Archive for the ‘social networking’ Category

'cuz they said!

Tuesday, March 20th, 2007

Forrester is the 10-ton-giant of the business research world. Here they are weighing in on one of our favorite subjects: “Social media like blogs and peer reviews are gaining influence, and marketers avoiding these newly emerging channels risk losing business.”

Thankfully, they offer an easier entree into the world of social networking by suggesting that fear of blogs can be tamed by starting out with email marketing.  The idea is that business owners can begin to get used to having interactions with their customers–listening to their customers. They can do so by experimenting with less frightening options like surveys, polls, message boards, and testimonials–learning that customer service includes inviting and dealing with customer responses.

Start learning to get personal in your marketing efforts, and you’ll be catching the wave that’s not a fad and isn’t going away: business blogs.

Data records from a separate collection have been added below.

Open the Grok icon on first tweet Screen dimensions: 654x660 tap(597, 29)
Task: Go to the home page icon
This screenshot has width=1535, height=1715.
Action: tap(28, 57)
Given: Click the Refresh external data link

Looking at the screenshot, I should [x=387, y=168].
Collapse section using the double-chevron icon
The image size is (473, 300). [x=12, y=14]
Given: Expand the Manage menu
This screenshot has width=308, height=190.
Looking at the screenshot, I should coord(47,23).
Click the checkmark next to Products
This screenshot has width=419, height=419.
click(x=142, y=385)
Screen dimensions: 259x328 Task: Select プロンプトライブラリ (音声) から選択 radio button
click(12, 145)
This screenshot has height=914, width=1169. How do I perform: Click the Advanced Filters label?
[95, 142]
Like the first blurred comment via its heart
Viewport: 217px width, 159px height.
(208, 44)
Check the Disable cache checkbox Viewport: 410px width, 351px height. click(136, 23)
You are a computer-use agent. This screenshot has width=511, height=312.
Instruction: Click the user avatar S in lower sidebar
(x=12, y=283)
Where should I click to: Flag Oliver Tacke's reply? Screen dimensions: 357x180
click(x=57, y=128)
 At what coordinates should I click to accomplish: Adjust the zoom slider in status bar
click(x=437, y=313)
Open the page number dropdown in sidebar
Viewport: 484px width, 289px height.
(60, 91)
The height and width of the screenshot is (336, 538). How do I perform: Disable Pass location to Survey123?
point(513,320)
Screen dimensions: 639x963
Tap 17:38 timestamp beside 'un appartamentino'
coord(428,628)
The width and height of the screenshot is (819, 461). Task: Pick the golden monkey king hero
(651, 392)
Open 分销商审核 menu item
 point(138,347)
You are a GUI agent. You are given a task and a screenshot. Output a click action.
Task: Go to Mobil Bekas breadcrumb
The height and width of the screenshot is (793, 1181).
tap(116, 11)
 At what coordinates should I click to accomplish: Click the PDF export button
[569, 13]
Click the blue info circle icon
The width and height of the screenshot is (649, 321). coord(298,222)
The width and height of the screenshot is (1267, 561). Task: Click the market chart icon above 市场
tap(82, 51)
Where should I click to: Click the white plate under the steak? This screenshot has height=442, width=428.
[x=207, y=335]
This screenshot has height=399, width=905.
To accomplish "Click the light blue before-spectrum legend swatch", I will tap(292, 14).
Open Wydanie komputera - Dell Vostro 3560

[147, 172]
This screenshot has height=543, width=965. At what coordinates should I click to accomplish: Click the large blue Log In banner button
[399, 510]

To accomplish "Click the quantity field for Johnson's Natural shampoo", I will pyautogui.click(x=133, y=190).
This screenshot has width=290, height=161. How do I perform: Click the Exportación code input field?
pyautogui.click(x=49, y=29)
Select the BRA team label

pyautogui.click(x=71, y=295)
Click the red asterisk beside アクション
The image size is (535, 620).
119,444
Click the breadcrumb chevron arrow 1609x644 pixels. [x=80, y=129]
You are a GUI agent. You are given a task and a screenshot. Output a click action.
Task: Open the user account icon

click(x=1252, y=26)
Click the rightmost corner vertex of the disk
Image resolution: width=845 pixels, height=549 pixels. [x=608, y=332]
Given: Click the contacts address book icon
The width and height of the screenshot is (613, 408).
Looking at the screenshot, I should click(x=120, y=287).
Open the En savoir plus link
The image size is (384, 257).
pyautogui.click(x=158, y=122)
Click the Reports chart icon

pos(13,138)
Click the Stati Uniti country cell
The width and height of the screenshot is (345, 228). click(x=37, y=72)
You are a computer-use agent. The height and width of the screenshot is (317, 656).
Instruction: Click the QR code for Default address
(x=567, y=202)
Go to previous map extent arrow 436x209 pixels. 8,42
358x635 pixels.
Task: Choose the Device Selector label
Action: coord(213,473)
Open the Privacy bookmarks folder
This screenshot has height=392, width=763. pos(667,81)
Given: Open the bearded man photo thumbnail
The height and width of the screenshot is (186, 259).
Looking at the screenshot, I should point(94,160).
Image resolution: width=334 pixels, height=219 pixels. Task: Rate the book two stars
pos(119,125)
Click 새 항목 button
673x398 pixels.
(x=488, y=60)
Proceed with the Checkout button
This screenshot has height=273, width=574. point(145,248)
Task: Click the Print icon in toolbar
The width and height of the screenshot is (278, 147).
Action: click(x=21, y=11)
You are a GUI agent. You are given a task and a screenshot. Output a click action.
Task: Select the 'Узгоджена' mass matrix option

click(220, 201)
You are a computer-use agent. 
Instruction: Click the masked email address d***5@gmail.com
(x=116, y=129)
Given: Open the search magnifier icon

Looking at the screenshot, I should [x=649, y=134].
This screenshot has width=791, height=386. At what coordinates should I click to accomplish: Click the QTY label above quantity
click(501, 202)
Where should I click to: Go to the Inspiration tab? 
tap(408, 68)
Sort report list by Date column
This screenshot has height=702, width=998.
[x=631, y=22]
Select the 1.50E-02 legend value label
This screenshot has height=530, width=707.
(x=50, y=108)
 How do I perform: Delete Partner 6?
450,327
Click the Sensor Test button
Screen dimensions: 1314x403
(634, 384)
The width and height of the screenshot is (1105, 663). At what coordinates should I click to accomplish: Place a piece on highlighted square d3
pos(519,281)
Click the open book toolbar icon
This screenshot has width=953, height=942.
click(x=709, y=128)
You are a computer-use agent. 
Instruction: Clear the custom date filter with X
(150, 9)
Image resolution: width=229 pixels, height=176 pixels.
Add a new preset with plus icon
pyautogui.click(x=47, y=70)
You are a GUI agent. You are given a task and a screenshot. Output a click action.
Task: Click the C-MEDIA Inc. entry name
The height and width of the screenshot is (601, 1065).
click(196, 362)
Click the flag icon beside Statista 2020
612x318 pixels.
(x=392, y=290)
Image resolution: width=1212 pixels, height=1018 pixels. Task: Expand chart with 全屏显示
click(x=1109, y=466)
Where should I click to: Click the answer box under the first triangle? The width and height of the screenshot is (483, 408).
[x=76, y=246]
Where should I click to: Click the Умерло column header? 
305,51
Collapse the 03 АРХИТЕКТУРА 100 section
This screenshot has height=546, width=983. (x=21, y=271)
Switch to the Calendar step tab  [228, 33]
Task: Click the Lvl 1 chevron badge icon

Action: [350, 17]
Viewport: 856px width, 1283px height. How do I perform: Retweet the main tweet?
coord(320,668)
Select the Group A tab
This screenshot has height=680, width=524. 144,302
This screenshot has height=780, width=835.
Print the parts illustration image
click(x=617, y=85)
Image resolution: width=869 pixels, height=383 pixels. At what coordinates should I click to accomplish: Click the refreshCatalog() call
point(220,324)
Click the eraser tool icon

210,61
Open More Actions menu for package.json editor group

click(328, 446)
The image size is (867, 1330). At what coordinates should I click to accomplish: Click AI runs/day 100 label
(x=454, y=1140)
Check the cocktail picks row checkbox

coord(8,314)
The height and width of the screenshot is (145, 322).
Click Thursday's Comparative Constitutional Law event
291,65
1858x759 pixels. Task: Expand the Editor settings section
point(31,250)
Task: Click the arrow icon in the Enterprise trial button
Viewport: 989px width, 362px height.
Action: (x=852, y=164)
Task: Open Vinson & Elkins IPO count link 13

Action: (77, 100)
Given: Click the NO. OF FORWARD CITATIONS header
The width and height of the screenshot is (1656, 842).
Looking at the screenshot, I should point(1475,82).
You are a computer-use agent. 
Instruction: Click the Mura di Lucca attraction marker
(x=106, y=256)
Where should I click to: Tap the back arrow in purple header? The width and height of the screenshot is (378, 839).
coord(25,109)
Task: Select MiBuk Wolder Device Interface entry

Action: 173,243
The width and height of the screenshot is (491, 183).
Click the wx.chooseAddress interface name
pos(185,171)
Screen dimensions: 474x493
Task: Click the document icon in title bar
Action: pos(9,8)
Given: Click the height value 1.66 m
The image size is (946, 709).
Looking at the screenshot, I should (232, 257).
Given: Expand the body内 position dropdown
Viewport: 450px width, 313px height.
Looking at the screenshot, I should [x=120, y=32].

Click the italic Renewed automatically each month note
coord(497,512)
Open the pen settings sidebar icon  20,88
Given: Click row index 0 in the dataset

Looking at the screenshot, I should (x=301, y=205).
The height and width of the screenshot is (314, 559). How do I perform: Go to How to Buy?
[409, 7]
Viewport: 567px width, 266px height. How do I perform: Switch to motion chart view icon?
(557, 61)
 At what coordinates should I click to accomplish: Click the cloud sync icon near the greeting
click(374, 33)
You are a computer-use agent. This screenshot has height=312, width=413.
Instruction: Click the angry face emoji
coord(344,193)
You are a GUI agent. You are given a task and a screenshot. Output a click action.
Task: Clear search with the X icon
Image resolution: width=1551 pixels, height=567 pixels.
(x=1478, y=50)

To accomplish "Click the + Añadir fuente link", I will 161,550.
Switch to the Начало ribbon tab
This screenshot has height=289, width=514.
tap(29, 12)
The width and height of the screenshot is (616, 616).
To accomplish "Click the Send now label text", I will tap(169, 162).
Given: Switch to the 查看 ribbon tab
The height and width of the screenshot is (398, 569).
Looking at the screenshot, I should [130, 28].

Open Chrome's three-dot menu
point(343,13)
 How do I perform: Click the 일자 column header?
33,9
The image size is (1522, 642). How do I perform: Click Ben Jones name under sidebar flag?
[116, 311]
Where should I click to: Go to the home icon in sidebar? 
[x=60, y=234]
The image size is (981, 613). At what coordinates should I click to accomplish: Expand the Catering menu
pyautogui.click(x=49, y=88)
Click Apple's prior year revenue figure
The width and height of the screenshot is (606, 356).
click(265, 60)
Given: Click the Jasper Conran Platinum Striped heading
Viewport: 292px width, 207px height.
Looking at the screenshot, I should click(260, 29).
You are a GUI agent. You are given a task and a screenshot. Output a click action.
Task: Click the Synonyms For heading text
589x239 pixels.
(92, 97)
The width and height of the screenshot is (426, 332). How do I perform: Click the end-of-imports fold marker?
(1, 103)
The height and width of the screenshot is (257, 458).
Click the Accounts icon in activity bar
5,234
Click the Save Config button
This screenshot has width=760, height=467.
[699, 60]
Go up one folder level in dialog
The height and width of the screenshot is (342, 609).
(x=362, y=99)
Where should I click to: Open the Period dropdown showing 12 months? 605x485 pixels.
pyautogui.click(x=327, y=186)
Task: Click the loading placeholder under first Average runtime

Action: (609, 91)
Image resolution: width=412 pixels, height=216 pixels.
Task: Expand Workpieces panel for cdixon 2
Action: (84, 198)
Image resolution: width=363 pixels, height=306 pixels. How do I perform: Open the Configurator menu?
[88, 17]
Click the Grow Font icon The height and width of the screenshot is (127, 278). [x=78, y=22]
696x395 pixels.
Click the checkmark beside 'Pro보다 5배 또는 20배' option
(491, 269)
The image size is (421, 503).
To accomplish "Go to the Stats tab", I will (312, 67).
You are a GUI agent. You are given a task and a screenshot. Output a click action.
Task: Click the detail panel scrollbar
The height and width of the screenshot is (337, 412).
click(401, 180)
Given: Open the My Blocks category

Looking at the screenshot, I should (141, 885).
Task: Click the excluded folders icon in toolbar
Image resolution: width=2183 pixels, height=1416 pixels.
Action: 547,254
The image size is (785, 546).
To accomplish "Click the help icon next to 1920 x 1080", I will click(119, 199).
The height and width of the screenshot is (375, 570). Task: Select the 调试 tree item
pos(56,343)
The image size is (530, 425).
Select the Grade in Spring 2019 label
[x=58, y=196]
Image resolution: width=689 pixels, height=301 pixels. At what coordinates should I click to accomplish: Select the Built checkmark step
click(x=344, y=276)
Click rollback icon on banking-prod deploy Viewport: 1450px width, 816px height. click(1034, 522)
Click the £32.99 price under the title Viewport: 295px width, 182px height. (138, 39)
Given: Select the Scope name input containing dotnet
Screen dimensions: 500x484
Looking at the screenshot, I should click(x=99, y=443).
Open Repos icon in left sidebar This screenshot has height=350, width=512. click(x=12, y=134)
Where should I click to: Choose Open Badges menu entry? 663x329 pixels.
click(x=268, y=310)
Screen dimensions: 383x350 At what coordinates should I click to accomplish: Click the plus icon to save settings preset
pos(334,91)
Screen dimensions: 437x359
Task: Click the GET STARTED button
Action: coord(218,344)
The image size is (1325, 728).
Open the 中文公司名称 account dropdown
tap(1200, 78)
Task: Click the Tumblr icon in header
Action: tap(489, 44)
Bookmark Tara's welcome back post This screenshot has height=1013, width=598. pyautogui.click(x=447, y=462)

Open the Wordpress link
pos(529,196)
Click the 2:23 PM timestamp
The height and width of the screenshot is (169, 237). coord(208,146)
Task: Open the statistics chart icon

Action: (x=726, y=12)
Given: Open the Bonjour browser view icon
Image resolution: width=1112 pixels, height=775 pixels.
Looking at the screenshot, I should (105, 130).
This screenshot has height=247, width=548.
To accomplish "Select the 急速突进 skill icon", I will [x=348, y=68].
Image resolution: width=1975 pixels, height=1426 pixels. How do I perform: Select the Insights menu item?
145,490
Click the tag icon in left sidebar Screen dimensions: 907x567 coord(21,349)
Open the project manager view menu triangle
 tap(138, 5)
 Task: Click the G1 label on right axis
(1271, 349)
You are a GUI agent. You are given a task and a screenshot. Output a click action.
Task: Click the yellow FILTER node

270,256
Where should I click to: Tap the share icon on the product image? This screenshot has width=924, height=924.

Be true to yourself–and leverage the power of the many

Friday, March 16th, 2007

Saw a documentary last night on the then-20-year-old woman who designed the Vietnam Veterans’ Memorial. Inspiring story of a girl whose parents emigrated from China and became professors, both at Ohio University. She, Maya Lin, grew up with a strong example and internalized commitment to doing what not only what is right, but also what is important.  She stuck to it through all struggles she had to face as various factions fought over the appropriateness of the memorial, including facing angry Vietnam vets who intially felt the design was not only wrong but insulting.

Some of the most powerful images from the film were watching that young girl’s eyes as that angry vet reviled her design, and later watching her calm, quiet, and humble figure walk away from the 10th anniversary celebration of the memorial–attended by tens of hundreds of vets and families, almost all in tears.

She believed in what she was doing. Her vision won over the most prestigious and powerful competitors. She stood firm against opposition. And she remains true to herself today, having designed a moving memorial to the civil rights movement in addition to unique museums and even homes.

Perhaps the most moving of all the images were those of the fingers and the hands of the visitors/viewers who come to draw on the energy of those designs, fingers tracing the names of loved ones or breaking little pathways in the water flows. When people participate, a project gains far greater power.

And that is the principle behind social networking and the power of the Internet–as new technology makes it possible for more and more people to participate. Your project can gain greater power. And if you, like Maya Lin, keep always the highest ideal in mind as you work, your work will always remain meaningful and your decisions intelligent.